More misery for deposit holders

Actualizado
  • 04/03/2009 01:00
Creado
  • 04/03/2009 01:00
PANAMA. The collapse of the financial services empire of Allen Stanford has affected the thousands of people in the United States, Arub...

PANAMA. The collapse of the financial services empire of Allen Stanford has affected the thousands of people in the United States, Aruba, Canada and Panama.

The American billionaire has been accused of conning nearly $8 billion from investors in Texas, which caused the closure of Stanford Bank branches abroad.

Houston-based Stanford Financial Group and its subsidiaries had more than 30,000 clients, and offices around the world including one in Montreal. Regulators in Canada and several countries have shut down the local affiliates and the company put into receivership.

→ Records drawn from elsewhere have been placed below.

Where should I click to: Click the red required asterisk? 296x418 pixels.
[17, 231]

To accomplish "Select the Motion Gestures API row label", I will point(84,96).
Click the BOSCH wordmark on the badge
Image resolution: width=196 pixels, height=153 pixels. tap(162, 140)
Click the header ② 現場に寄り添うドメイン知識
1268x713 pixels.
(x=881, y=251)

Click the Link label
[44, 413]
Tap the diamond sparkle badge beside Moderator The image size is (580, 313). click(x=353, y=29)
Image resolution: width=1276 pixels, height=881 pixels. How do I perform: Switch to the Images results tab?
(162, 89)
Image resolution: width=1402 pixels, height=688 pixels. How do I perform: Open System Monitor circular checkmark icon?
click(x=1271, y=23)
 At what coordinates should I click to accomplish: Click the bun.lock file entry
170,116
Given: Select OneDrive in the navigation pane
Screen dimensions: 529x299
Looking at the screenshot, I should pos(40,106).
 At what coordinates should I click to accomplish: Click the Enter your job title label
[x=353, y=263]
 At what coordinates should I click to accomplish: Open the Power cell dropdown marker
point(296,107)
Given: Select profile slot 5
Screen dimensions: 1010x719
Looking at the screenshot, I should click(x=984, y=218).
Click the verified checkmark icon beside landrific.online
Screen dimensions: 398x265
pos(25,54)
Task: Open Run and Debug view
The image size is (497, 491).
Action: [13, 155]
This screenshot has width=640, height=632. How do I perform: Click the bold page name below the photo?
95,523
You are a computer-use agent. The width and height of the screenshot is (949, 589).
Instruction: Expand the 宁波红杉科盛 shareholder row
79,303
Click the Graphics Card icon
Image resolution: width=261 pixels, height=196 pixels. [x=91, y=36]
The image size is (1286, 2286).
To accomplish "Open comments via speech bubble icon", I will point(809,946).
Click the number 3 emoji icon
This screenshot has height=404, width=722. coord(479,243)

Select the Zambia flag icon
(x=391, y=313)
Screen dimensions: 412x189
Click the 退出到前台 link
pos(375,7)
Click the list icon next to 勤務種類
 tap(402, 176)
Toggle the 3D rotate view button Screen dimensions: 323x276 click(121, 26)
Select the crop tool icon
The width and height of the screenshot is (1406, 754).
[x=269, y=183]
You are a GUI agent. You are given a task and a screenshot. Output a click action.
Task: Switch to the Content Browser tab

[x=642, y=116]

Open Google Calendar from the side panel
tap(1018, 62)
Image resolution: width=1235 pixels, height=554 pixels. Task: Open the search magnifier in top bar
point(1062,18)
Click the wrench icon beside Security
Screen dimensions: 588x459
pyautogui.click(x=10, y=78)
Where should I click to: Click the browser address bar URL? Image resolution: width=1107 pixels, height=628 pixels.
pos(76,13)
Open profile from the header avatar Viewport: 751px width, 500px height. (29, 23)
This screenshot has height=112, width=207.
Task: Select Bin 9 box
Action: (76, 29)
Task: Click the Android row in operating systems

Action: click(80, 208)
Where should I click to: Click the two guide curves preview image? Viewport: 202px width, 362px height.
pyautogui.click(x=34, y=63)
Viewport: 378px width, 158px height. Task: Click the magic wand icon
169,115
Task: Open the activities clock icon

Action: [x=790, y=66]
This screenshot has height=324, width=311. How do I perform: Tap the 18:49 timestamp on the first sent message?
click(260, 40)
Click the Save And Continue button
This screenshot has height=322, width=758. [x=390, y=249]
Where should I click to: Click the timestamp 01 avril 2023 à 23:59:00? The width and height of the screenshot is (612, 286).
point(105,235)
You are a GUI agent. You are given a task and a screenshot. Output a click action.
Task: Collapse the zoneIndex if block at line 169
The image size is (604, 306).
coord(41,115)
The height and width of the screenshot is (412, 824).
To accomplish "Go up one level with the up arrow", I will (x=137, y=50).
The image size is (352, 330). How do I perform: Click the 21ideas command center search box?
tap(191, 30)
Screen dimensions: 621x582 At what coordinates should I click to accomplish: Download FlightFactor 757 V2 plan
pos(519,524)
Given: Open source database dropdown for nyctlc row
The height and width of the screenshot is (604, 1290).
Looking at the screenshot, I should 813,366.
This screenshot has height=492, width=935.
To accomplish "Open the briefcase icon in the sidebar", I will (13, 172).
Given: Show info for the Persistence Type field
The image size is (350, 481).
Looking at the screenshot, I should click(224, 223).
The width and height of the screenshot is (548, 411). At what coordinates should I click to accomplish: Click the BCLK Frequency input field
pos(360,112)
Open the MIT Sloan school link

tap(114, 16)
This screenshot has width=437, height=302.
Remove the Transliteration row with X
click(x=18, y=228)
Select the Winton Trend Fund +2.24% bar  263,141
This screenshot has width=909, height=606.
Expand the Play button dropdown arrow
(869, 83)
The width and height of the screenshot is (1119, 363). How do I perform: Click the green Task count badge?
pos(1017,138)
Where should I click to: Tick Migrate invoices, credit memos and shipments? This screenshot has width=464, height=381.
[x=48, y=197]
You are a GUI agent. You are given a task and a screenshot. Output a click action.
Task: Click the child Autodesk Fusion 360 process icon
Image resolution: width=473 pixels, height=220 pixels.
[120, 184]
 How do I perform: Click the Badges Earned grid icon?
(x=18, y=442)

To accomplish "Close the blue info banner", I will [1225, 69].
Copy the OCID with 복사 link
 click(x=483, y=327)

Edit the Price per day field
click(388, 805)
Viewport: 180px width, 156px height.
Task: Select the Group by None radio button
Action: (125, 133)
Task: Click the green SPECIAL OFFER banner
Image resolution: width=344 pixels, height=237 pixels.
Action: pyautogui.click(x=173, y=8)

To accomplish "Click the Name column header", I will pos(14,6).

Panama was not the exception, and when the news of the fraud reached the country many account holders started to withdraw their money.

The general manager fearing that Stanford Bank would lose all its capital asked for help from the Panama Bank Superintendent, who immediately put the bank into administration.

The consequence of this action was that hundreds of deposit holders were unable to get any money out.

The Panama Bank Superintendent said that the accounts will be frozen for the next 30 days until the investigations of its assets are finished.

A Panama Star reader anc customer of the bank said he knows at least three businesses in Panama City that were unable to make payroll because their funds were tied up in Stanford Bank.

He added that so far nothing has been done to help the people affected by this meltdown, who do not have enough cash to pay their mortgages and other expenses.

A similar situation has been repeated in Canada, where 225 Canadians placed a total of $308 million in one of Stanford’s key holdings Stanford International Bank.

They saw they accounts frozen pending investigations and face the same problems than their counterparts in Panama.

The Antigua government is very worried about the collapse, because Stanford Bank is the biggest private employer in the island.

The Antigua-based Stanford International Bank was central to the Stanford Group.

Nigel Hamilton-Smith, a partner with the British firm Vantis Business Recovery Services said that the fact that Stanford Group operated in so many countries has not madethe task any easier.

In the United States and other places, dozen of investors have gone to court to try to recover investments or at least unlock money in accounts that have been frozen since the banks superintendents took action, but without success.

It is unlikely that the situation will change over the next few weeks as investigations continue around the world.